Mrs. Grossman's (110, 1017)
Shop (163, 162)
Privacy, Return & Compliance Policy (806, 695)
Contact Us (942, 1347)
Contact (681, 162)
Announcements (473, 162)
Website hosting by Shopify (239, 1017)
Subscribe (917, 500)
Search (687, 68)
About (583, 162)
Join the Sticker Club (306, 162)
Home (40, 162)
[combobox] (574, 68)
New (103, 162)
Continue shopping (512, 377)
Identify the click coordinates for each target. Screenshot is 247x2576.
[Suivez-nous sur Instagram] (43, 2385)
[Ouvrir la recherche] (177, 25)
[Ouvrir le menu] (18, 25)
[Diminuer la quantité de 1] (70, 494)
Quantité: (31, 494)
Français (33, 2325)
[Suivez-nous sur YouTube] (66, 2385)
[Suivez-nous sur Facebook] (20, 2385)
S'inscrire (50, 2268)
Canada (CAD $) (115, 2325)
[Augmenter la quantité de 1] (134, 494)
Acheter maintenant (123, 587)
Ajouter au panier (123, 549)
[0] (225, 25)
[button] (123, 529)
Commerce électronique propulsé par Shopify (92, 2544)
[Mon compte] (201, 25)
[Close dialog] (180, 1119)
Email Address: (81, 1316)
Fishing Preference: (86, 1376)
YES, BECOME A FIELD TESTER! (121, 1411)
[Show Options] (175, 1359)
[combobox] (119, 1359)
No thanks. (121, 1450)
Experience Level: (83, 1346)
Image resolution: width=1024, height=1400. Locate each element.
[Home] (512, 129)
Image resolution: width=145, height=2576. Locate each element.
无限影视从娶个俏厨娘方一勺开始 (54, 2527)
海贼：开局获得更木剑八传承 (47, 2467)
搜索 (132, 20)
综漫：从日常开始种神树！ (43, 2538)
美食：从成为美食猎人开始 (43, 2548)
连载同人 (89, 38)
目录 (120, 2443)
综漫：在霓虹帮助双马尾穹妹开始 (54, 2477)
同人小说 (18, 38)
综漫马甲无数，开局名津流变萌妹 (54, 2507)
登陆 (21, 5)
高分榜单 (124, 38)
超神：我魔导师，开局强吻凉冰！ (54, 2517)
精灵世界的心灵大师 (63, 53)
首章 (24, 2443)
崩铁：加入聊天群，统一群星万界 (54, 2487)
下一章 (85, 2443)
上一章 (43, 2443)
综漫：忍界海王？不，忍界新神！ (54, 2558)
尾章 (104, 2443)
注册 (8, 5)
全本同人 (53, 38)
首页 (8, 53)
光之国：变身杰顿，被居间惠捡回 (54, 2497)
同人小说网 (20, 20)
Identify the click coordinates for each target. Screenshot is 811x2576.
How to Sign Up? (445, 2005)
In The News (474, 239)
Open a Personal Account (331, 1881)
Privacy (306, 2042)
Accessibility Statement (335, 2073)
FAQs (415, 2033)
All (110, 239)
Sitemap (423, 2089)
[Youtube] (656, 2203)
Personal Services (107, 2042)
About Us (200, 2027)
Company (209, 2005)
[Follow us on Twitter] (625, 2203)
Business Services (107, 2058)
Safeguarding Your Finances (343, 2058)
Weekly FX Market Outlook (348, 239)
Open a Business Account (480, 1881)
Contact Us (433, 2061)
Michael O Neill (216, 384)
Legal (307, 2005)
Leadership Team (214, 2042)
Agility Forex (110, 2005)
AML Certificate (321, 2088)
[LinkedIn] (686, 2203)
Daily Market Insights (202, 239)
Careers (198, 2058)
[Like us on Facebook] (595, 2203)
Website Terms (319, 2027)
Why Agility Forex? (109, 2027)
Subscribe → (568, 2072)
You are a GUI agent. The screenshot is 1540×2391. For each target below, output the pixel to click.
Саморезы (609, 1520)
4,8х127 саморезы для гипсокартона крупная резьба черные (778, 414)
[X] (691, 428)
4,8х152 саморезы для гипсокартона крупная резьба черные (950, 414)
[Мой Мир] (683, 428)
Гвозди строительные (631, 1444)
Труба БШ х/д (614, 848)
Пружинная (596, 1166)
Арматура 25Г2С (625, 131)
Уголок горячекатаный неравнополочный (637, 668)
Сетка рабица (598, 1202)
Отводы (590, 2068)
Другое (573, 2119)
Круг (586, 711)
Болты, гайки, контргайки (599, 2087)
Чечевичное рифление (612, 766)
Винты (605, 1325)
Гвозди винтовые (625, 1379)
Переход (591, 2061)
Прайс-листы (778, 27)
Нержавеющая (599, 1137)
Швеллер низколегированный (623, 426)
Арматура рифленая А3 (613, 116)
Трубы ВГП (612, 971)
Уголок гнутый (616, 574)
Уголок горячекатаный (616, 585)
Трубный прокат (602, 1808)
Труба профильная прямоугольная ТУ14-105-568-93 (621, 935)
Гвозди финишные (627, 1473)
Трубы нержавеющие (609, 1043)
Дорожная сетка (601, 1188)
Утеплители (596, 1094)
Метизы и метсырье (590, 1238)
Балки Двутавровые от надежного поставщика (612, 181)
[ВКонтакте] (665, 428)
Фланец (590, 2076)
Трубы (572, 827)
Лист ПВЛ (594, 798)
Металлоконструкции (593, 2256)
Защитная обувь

WHAT TO PRODUCE: Reproduce the material above exactly, beginning at its first line and ending with the line that holds "同人小说网 (20, 20)". Include nothing else.

RESPONSE AREA:
Mrs. Grossman's (110, 1017)
Shop (163, 162)
Privacy, Return & Compliance Policy (806, 695)
Contact Us (942, 1347)
Contact (681, 162)
Announcements (473, 162)
Website hosting by Shopify (239, 1017)
Subscribe (917, 500)
Search (687, 68)
About (583, 162)
Join the Sticker Club (306, 162)
Home (40, 162)
[combobox] (574, 68)
New (103, 162)
Continue shopping (512, 377)
Identify the click coordinates for each target. Screenshot is 247x2576.
[Suivez-nous sur Instagram] (43, 2385)
[Ouvrir la recherche] (177, 25)
[Ouvrir le menu] (18, 25)
[Diminuer la quantité de 1] (70, 494)
Quantité: (31, 494)
Français (33, 2325)
[Suivez-nous sur YouTube] (66, 2385)
[Suivez-nous sur Facebook] (20, 2385)
S'inscrire (50, 2268)
Canada (CAD $) (115, 2325)
[Augmenter la quantité de 1] (134, 494)
Acheter maintenant (123, 587)
Ajouter au panier (123, 549)
[0] (225, 25)
[button] (123, 529)
Commerce électronique propulsé par Shopify (92, 2544)
[Mon compte] (201, 25)
[Close dialog] (180, 1119)
Email Address: (81, 1316)
Fishing Preference: (86, 1376)
YES, BECOME A FIELD TESTER! (121, 1411)
[Show Options] (175, 1359)
[combobox] (119, 1359)
No thanks. (121, 1450)
Experience Level: (83, 1346)
Image resolution: width=1024, height=1400. Locate each element.
[Home] (512, 129)
Image resolution: width=145, height=2576. Locate each element.
无限影视从娶个俏厨娘方一勺开始 (54, 2527)
海贼：开局获得更木剑八传承 (47, 2467)
搜索 (132, 20)
综漫：从日常开始种神树！ (43, 2538)
美食：从成为美食猎人开始 (43, 2548)
连载同人 (89, 38)
目录 (120, 2443)
综漫：在霓虹帮助双马尾穹妹开始 (54, 2477)
同人小说 (18, 38)
综漫马甲无数，开局名津流变萌妹 (54, 2507)
登陆 (21, 5)
高分榜单 (124, 38)
超神：我魔导师，开局强吻凉冰！ (54, 2517)
精灵世界的心灵大师 (63, 53)
首章 (24, 2443)
崩铁：加入聊天群，统一群星万界 (54, 2487)
下一章 (85, 2443)
上一章 (43, 2443)
综漫：忍界海王？不，忍界新神！ (54, 2558)
尾章 (104, 2443)
注册 (8, 5)
全本同人 (53, 38)
首页 (8, 53)
光之国：变身杰顿，被居间惠捡回 (54, 2497)
同人小说网 (20, 20)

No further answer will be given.